Entries for locating text and elements:

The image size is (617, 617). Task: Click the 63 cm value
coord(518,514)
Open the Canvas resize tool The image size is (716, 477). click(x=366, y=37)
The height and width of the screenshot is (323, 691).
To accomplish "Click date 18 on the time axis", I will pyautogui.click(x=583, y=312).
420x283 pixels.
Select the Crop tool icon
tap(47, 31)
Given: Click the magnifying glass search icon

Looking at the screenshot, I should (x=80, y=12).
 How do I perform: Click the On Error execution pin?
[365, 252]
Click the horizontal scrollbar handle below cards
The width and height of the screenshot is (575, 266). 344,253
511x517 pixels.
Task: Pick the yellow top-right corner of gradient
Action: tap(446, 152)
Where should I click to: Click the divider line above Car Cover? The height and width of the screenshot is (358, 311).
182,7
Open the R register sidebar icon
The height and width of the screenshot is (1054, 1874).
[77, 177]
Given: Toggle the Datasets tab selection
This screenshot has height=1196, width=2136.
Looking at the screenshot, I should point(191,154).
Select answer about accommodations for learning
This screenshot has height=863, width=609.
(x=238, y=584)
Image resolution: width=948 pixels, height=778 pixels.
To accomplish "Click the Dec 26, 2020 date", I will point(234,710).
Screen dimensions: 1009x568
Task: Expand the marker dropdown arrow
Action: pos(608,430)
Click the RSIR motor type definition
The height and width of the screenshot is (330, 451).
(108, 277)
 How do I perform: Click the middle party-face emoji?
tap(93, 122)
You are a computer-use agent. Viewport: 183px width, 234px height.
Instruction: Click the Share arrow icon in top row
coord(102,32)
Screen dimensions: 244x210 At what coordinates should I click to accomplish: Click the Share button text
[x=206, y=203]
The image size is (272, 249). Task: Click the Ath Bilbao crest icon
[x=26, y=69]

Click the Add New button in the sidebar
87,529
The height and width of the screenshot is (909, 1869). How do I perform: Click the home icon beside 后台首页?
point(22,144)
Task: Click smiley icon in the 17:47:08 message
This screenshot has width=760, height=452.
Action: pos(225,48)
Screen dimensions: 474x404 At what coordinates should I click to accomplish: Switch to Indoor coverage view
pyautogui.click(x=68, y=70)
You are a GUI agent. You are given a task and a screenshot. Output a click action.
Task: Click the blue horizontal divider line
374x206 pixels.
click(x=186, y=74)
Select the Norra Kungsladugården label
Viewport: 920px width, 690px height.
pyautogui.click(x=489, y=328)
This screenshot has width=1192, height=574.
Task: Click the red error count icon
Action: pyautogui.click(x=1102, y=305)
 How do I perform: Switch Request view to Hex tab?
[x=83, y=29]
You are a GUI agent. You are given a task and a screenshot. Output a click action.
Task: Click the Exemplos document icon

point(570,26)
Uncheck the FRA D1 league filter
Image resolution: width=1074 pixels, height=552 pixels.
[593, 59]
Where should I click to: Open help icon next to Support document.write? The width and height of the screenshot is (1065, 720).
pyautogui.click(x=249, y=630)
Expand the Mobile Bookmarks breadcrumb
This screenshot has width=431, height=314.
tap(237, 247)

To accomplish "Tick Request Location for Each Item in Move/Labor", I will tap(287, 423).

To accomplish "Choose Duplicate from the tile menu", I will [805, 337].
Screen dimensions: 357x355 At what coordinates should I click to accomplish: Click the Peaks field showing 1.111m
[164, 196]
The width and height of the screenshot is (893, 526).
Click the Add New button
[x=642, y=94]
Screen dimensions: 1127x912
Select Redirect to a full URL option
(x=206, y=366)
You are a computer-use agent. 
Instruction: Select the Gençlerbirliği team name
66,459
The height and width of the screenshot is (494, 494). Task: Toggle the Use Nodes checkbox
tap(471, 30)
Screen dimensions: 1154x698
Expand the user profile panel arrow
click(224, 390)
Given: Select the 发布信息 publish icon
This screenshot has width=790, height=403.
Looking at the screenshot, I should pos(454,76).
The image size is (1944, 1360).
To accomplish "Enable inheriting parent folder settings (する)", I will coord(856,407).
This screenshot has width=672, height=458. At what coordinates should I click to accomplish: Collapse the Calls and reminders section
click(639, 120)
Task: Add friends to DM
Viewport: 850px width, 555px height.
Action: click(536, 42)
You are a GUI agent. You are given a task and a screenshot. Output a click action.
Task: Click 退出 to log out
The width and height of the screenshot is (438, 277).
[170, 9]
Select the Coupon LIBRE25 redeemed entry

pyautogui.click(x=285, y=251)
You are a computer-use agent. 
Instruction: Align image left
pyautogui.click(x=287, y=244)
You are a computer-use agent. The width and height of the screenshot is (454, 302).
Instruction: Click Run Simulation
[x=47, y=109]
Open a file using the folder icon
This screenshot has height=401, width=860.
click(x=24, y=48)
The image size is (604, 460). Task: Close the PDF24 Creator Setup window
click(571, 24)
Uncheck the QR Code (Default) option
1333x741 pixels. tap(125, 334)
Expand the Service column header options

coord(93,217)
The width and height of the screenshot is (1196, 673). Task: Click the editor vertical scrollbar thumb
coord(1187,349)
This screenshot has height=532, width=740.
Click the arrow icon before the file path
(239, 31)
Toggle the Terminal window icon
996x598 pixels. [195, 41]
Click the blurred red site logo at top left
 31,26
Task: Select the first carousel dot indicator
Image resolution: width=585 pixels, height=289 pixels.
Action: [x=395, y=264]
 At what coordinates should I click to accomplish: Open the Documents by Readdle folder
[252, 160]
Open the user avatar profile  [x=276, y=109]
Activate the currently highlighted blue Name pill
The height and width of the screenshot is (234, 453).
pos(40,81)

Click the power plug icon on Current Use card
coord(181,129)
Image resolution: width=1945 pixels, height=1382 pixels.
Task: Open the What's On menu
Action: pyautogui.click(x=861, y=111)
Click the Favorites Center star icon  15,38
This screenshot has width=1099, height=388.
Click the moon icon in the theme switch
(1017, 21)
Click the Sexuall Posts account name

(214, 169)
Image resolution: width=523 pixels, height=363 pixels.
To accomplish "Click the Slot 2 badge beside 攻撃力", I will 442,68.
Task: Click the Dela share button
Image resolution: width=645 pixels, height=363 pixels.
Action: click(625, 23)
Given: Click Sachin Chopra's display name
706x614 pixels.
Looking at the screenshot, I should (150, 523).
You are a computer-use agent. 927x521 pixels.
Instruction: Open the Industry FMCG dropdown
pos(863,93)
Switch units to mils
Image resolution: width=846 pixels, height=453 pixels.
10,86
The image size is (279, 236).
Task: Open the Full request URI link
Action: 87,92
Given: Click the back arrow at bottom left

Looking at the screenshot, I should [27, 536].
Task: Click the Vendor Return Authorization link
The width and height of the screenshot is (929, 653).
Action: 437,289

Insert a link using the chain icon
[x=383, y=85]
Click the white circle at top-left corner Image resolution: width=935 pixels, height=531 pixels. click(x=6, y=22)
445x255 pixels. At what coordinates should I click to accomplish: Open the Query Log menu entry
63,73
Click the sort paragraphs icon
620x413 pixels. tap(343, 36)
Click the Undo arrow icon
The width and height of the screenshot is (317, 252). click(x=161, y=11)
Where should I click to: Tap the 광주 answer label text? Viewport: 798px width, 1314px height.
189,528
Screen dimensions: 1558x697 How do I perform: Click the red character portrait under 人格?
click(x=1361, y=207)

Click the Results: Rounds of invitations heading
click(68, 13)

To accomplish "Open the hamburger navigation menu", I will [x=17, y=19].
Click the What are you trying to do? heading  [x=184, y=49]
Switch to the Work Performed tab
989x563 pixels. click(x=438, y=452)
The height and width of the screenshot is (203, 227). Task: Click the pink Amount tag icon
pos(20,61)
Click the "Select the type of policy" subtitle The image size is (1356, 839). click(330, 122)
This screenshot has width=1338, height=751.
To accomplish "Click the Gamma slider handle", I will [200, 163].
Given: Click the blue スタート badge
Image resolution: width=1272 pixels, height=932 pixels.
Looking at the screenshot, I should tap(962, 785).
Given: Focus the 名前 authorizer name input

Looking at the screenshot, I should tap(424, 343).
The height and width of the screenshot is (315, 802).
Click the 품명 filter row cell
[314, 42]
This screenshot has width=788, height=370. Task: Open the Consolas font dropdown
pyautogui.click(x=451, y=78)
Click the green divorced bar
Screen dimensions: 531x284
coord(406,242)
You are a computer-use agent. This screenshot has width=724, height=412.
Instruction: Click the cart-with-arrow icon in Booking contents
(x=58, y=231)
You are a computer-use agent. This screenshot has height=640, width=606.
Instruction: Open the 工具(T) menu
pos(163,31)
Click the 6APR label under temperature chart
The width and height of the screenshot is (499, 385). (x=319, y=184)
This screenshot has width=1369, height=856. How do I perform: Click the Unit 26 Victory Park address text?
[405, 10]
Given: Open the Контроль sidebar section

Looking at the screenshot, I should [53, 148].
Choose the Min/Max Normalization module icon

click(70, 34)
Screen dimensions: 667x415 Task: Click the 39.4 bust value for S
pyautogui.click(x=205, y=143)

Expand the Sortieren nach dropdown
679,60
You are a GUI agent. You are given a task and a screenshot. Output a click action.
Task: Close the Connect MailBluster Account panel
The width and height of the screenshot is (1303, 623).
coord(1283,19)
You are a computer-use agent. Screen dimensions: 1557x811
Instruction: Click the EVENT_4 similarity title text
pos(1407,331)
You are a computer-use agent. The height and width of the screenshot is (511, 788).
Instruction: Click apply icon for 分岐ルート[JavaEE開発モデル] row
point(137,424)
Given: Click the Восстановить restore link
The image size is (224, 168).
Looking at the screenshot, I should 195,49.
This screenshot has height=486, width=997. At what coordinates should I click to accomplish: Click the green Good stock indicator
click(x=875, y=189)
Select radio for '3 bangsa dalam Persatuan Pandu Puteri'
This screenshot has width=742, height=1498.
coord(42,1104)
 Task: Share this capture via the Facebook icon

[EXERCISE OBJECTIVE]:
Return the entries from the line with "Click the white" to the line with "989x563 pixels. click(x=438, y=452)", copied line for line without any change.

[RESPONSE FOR THIS EXERCISE]:
Click the white circle at top-left corner Image resolution: width=935 pixels, height=531 pixels. click(x=6, y=22)
445x255 pixels. At what coordinates should I click to accomplish: Open the Query Log menu entry
63,73
Click the sort paragraphs icon
620x413 pixels. tap(343, 36)
Click the Undo arrow icon
The width and height of the screenshot is (317, 252). click(x=161, y=11)
Where should I click to: Tap the 광주 answer label text? Viewport: 798px width, 1314px height.
189,528
Screen dimensions: 1558x697 How do I perform: Click the red character portrait under 人格?
click(x=1361, y=207)

Click the Results: Rounds of invitations heading
click(68, 13)

To accomplish "Open the hamburger navigation menu", I will [x=17, y=19].
Click the What are you trying to do? heading  [x=184, y=49]
Switch to the Work Performed tab
989x563 pixels. click(x=438, y=452)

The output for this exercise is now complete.